Adversary for Social Good: Protecting Familial Privacy through Joint Adversarial Attacks
DOI:
https://doi.org/10.1609/aaai.v34i07.6791Abstract
Social media has been widely used among billions of people with dramatical participation of new users every day. Among them, social networks maintain the basic social characters and host huge amount of personal data. While protecting user sensitive data is obvious and demanding, information leakage due to adversarial attacks is somehow unavoidable, yet hard to detect. For example, implicit social relation such as family information may be simply exposed by network structure and hosted face images through off-the-shelf graph neural networks (GNN), which will be empirically proved in this paper.
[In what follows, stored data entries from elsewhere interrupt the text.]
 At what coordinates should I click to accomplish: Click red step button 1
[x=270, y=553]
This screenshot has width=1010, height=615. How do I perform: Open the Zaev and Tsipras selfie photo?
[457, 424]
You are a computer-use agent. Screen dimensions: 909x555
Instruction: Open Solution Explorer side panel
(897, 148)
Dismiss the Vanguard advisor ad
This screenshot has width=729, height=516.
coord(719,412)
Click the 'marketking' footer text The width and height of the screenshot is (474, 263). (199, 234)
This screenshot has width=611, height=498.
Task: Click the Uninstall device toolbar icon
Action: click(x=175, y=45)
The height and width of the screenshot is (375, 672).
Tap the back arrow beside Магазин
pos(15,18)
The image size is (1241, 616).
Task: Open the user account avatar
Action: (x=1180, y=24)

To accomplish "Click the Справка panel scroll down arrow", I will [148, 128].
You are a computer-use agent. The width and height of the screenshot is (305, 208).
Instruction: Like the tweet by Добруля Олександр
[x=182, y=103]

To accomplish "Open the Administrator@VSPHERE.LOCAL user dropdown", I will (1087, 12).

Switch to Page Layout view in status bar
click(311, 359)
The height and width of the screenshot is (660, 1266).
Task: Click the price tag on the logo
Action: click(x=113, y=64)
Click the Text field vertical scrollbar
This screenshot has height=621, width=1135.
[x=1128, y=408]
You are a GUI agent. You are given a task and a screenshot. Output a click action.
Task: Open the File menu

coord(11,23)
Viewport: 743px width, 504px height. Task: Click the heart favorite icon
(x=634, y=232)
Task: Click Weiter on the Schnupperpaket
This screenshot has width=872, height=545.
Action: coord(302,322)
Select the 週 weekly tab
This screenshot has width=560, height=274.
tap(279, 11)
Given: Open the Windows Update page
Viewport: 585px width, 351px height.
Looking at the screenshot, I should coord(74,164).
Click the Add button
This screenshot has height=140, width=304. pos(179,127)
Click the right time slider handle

To address this issue, in this paper, we propose a novel adversarial attack algorithm for social good. First, we start from conventional visual family understanding problem, and demonstrate that familial information can easily be exposed to attackers by connecting sneak shots to social networks. Second, to protect family privacy on social networks, we propose a novel adversarial attack algorithm that produces both adversarial features and graph under a given budget. Specifically, both features on the node and edges between nodes will be perturbed gradually such that the probe images and its family information can not be identified correctly through conventional GNN. Extensive experiments on a popular visual social dataset have demonstrated that our defense strategy can significantly mitigate the impacts of family information leakage.